Refracty wrote:The dosis of information you provide is really homoeopathic.
I am a loyal customer for the last 6 years using it with various plugins almost every day. The "Maya experience" was the worst experience ever I had with software. Not because of the buggy test releases, weak support and delayed updates. The false promises in terms of schedule and what is going on was not acceptable.
I am not blaming the whole company since there are other plugins doing well with excellent support and regular updates.
At the moment it is too dangerous to use the Maya Plugin for a serious production.
But I don't give up the hope that there will be a great Maya development comming soon.
All the best for shaping a good future for the Maya Plugin.
Thank you Refracty. I am confident the expended team will deliver and support Maya integration in line with everyone's (including our own) high expectations for this product - starting with weekly roadmap progress reports mapping the remaining steps mapped to beta and GM, plus making sure V2 users are supported fully as well as we roll out final V3 (2.x is maintained - we just updated core 2.26 to support Pascal).
Communication and support, as you pointed out, is vital to the customer experience. We're focusing on that as much as we are on the tech roadmap. As you mentioned, other Octane plug-ins are doing really well with happy users. Maya has to be at this level, no less.

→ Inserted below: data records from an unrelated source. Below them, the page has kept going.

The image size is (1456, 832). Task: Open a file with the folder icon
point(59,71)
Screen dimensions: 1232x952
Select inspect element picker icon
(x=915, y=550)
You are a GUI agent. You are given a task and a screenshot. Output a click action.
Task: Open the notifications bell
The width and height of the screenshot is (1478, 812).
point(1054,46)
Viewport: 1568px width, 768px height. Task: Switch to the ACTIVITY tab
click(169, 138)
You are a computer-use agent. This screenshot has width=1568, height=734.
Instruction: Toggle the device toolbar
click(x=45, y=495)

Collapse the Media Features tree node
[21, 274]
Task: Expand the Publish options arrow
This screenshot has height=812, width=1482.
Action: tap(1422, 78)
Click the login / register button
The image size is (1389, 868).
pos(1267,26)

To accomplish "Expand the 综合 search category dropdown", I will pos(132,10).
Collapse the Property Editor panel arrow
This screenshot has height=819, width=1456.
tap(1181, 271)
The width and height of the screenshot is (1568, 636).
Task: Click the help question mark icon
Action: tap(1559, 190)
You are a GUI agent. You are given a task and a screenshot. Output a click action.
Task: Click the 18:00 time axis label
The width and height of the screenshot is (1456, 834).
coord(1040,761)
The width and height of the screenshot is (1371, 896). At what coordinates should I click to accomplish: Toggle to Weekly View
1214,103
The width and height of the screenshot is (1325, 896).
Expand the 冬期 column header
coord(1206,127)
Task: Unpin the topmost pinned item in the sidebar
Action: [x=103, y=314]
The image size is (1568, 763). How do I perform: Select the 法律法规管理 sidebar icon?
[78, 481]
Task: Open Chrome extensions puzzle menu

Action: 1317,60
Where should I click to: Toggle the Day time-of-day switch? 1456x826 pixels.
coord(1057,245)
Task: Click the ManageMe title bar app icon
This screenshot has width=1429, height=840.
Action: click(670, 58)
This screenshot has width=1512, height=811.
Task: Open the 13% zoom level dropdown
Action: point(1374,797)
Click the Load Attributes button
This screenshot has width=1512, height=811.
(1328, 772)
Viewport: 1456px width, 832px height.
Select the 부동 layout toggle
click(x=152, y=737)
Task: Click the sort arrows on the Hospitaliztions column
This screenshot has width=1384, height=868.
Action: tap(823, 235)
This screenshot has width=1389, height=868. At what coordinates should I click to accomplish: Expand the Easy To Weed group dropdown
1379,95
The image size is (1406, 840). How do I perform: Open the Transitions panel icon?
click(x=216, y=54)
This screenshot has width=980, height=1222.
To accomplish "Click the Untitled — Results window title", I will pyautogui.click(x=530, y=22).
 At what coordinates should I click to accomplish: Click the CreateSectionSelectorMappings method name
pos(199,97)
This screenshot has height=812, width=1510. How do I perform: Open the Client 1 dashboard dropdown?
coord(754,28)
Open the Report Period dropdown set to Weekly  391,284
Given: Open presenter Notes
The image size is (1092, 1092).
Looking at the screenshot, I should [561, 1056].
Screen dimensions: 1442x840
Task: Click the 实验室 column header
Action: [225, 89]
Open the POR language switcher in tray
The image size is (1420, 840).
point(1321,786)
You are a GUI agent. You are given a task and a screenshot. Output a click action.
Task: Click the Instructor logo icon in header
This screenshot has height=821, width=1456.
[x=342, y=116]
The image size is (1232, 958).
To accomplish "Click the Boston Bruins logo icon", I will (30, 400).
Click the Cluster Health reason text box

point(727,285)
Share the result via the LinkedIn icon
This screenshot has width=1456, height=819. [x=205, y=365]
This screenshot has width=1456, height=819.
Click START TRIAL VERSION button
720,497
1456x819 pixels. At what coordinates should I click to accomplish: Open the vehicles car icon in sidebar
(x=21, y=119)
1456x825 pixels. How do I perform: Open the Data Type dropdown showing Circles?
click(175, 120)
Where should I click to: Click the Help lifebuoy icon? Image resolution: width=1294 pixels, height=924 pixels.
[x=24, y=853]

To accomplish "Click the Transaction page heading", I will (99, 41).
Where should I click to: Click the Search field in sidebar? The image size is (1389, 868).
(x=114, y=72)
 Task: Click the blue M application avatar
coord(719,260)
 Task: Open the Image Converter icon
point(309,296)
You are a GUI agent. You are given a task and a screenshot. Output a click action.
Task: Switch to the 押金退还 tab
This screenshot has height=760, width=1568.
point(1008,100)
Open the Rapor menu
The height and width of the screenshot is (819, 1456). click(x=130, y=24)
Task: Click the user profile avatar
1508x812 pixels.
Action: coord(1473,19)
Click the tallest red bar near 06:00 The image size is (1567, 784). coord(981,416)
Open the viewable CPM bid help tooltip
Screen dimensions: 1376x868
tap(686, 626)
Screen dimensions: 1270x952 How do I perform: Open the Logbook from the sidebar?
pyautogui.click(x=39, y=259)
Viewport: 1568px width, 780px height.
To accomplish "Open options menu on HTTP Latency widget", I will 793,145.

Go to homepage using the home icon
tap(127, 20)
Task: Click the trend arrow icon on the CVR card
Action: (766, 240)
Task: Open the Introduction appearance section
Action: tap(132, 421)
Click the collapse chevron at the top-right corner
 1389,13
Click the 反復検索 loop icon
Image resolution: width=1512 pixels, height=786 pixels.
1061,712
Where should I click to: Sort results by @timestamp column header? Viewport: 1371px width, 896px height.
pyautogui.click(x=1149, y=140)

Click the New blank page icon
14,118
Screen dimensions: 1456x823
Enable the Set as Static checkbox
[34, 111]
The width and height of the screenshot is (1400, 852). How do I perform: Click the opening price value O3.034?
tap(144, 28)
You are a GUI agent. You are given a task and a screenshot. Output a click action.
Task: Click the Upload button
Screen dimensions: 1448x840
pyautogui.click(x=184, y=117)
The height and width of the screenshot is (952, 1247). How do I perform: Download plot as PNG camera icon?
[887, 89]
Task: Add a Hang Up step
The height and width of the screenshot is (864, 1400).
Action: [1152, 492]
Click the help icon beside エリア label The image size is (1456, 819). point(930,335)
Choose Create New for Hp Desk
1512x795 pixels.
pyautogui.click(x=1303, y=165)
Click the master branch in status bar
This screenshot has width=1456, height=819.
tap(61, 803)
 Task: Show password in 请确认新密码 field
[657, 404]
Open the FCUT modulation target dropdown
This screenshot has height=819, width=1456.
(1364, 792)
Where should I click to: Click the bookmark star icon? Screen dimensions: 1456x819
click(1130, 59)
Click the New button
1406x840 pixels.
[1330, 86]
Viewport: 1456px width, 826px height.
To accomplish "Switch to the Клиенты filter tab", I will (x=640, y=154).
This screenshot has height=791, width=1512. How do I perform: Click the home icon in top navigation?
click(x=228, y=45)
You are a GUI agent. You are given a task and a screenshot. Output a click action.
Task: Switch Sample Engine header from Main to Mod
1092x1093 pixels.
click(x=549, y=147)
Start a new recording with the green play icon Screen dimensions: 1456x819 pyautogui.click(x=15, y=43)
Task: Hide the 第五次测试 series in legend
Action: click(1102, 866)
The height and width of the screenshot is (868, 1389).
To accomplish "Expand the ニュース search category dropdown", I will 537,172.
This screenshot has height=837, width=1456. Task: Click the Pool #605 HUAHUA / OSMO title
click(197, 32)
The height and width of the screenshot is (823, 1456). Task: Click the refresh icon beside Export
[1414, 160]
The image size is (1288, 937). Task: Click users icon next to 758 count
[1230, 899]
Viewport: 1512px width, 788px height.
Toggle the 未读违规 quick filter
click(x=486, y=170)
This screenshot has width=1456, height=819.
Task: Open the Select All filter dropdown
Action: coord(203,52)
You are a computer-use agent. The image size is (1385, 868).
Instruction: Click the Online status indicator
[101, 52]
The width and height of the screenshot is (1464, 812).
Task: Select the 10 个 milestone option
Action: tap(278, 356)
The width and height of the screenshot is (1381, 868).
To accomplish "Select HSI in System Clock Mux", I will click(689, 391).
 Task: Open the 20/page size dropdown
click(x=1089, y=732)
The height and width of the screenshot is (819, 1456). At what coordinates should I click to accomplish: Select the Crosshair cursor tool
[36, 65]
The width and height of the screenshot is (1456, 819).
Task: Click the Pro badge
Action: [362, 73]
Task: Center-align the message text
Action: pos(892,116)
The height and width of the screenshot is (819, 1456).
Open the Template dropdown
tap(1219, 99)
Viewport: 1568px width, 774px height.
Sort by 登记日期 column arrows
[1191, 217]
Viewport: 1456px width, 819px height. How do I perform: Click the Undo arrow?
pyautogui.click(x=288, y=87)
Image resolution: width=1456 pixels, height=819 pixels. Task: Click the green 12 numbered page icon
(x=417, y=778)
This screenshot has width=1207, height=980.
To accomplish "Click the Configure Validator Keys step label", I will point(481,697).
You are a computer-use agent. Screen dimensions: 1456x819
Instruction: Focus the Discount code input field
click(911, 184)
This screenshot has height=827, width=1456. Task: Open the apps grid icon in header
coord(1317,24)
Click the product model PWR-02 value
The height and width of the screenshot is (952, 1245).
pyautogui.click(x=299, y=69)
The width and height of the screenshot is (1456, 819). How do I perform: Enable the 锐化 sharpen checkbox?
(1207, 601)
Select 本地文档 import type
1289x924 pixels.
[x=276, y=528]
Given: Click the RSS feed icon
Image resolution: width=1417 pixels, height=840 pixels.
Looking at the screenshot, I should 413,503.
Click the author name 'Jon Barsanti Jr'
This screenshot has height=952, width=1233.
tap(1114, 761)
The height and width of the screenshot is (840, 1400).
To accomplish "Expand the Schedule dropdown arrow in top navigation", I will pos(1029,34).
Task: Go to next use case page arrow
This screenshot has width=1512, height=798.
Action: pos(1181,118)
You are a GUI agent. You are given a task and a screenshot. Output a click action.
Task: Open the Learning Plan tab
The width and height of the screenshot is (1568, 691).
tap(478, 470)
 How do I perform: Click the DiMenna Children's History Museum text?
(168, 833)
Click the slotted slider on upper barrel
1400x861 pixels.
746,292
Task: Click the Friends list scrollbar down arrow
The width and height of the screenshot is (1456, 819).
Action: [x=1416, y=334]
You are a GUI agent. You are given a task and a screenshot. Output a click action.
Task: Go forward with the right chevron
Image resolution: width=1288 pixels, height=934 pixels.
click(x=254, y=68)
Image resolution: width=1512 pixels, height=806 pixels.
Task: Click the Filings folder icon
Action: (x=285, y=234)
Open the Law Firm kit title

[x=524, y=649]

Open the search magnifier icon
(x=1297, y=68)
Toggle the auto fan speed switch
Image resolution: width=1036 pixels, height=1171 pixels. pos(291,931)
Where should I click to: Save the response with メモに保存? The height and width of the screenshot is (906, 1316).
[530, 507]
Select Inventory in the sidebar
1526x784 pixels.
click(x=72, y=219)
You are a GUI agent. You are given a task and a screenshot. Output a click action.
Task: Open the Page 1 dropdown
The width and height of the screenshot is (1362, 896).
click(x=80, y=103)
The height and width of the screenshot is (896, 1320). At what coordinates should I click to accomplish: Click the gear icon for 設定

We recently expanded the Max development team, just as we are doing now with Maya (which similarly took some time to get the right devs lined up), and the results have been immediate and impactful for the Max plug-in. For example, one step material conversion getting solved in V3 right away. Also much deeper user feedback from customers driving features going into each next release, with weekly calls between the dev and selected Octane users from different areas (Archviz, M&E etc.).